Supreme Court of Kentucky
353 S.W.3d 599 (2011)


David Helmers (defendant) was a young attorney employed by a law firm that represented plaintiffs in a class action suit against a pharmaceutical company. The circuit court ordered the parties to mediate, and a $200,000,000 settlement agreement was awarded to the plaintiffs. The settlement was contingent on the decertification of the class and on the plaintiffs signing a release. Helmers’s supervising attorney instructed him to prepare a payout schedule for each plaintiff and to meet with those clients to present the settlement award and obtain their releases. Helmers meet with and obtained the release from 39 clients. However, at his employer’s direction, Helmers intentionally withheld critical information from these clients about the nature of the settlement, including the offer’s financial details, the decertification of the class action, how many cases were being settled, and the withholding of funds to indemnify the defendant against other claims. In addition to withholding information, Helmers’s employer instructed him to offer the clients amounts substantially less than what they had been originally assigned in the allocation, to tell them they would be heavily penalized if they spoke to other plaintiffs, and to ask them to approve donating unawarded settlement money to a charity that the firm’s supervising attorneys controlled. Consequently, the majority of the attorneys with whom Helmers worked were eventually disbarred.

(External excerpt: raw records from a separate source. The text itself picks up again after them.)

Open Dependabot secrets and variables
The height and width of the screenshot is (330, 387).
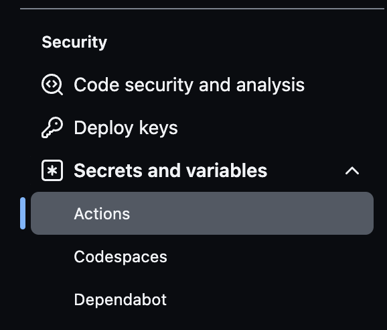(x=202, y=299)
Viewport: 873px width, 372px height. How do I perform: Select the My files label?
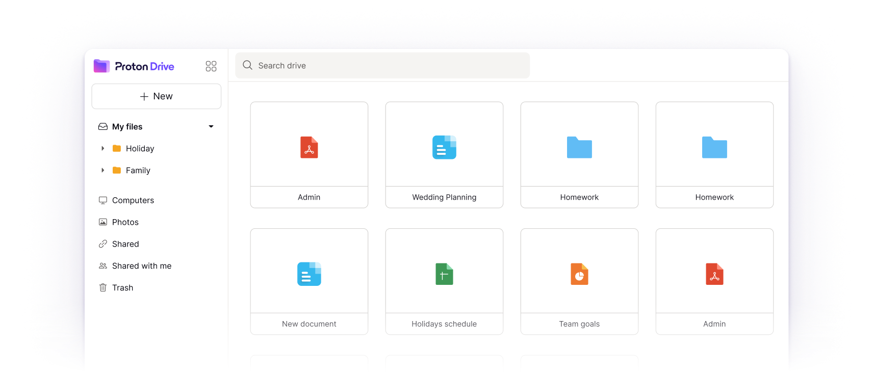(127, 126)
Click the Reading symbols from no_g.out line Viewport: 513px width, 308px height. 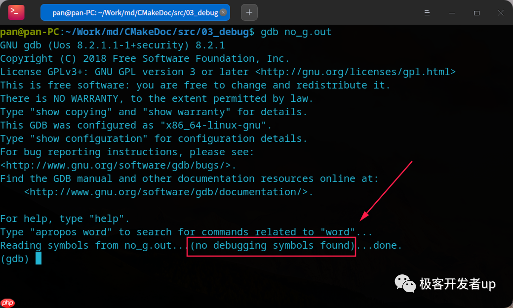tap(91, 245)
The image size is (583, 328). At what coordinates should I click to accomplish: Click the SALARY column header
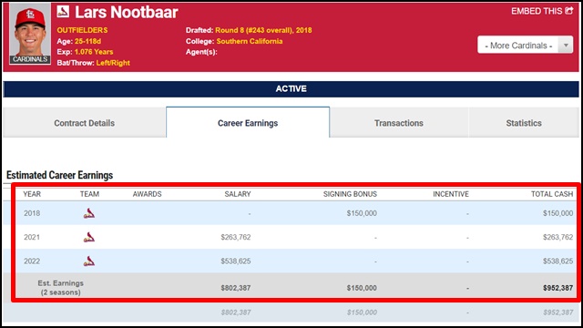pos(238,194)
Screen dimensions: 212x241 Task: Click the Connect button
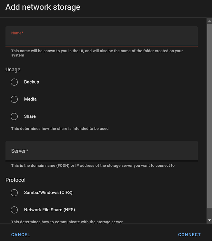click(x=189, y=235)
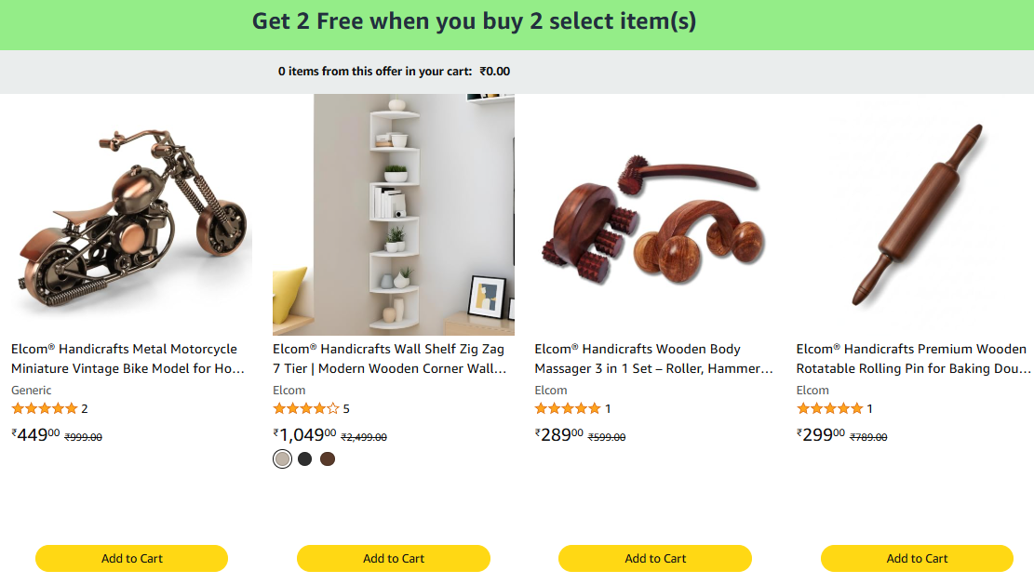Click the wall shelf's star rating

click(306, 409)
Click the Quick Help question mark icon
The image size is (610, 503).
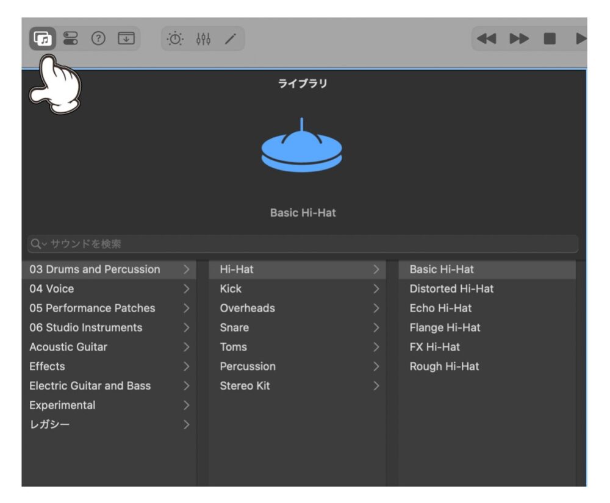98,39
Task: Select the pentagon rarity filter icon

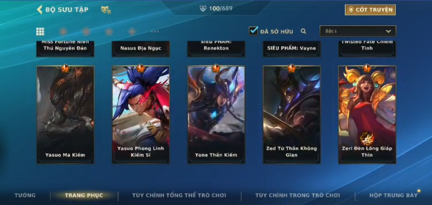Action: click(109, 31)
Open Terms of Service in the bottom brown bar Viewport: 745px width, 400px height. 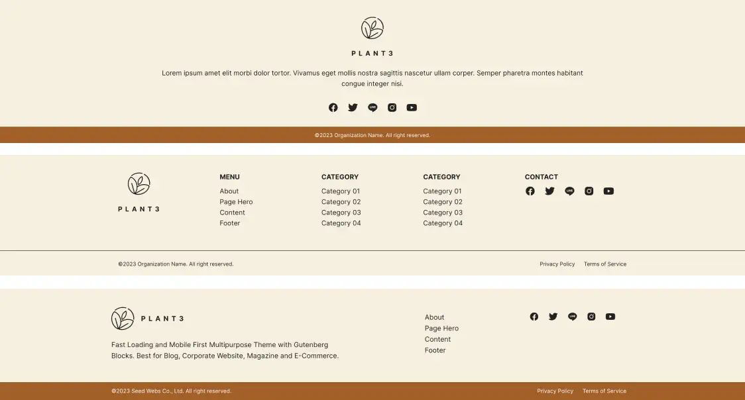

The Kentucky Bar Association Inquiry Commission (plaintiff) investigated Helmers’s participation in the scheme, which led to a complaint being filed against Helmers that charged him with eight ethics violations. The trial commissioner found Helmers guilty of six of the eight charges, noted that he was a subordinate to those attorneys who had directed the scheme, and recommended that he be suspended from practicing law for five years. The Board of Governors of the Kentucky Bar Association decided to consider the matter de novo, found that Helmers was guilty of the same six counts, and recommended to the Supreme Court of Kentucky that he be permanently disbarred.